O irmão dizia, o povo da aldeia dizia, agora a sogra também. Só ela queria acreditar em Liu. Será que a única errada era ela mesma?

Tingting Zhou não conseguia acreditar. Talvez apenas tivesse guardado em algum lugar e não lembrasse. Tinha certeza de não estar enganada!

**

Si Nian e Zhou Yueshen foram juntos à delegacia tratar do caso de Liu.

Se Liu tivesse pedido desculpas e mostrado arrependimento, tudo poderia ter sido resolvido. Mas não só pagou propina para conseguir liberdade provisória, como ainda foi atrás de Si Nian para causar mais problemas. Não se arrependia de nada!

Desta vez, além do roubo, ainda foi acusada de falsa declaração à polícia. Com a denúncia de Zhou Yueshen sobre o desvio de dinheiro destinado à compra de alimentos, a situação piorou muito. Antes, talvez ficasse presa só alguns dias; agora, provavelmente, seria condenada.

Si Nian permaneceu atrás de Zhou Yueshen, observando-o conversar com os policiais.
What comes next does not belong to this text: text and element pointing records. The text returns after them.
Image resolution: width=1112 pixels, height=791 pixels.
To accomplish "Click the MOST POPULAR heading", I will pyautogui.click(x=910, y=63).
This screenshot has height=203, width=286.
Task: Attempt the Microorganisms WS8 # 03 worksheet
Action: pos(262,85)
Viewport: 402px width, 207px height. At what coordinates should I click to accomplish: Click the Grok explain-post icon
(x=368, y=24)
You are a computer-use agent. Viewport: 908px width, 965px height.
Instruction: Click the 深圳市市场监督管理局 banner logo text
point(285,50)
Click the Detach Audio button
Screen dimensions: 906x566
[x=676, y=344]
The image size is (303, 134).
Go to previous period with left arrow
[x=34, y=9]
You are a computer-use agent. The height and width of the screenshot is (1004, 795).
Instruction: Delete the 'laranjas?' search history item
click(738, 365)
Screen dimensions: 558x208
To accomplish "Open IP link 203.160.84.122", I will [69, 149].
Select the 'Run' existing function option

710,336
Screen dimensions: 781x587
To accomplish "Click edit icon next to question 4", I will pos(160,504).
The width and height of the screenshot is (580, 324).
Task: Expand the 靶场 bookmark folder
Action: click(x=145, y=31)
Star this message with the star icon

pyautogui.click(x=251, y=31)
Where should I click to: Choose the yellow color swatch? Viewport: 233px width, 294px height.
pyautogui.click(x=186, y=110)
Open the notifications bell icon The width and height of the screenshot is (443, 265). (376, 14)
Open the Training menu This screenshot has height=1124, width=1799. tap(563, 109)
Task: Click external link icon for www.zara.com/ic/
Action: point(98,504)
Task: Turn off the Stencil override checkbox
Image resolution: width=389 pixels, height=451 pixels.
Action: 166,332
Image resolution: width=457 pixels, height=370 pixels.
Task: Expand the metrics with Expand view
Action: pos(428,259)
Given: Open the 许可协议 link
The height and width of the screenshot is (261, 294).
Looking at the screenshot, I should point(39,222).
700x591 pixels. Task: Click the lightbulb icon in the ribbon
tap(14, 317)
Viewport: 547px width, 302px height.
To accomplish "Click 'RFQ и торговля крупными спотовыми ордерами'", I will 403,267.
Do outro lado, Liu chorava alto, dizendo que estava arrependida. Vendo que ninguém reagia, largou-se no chão: “Eu juro que não roubo mais, por favor, me deixem ir! Se eu roubar de novo, que seja fulminada por um raio, que meus filhos nasçam sem ânus!”

Mas, ao se jogar no chão, um jade turvo caiu do bolso da calça.

Todos os olhares se voltaram imediatamente para o objeto.

Si Nian arqueou as sobrancelhas.

O rosto de Liu ficou rígido; ela tentou rapidamente recuperar o jade. Mas o policial, atento, percebeu algo errado e se adiantou, pegando a peça antes dela.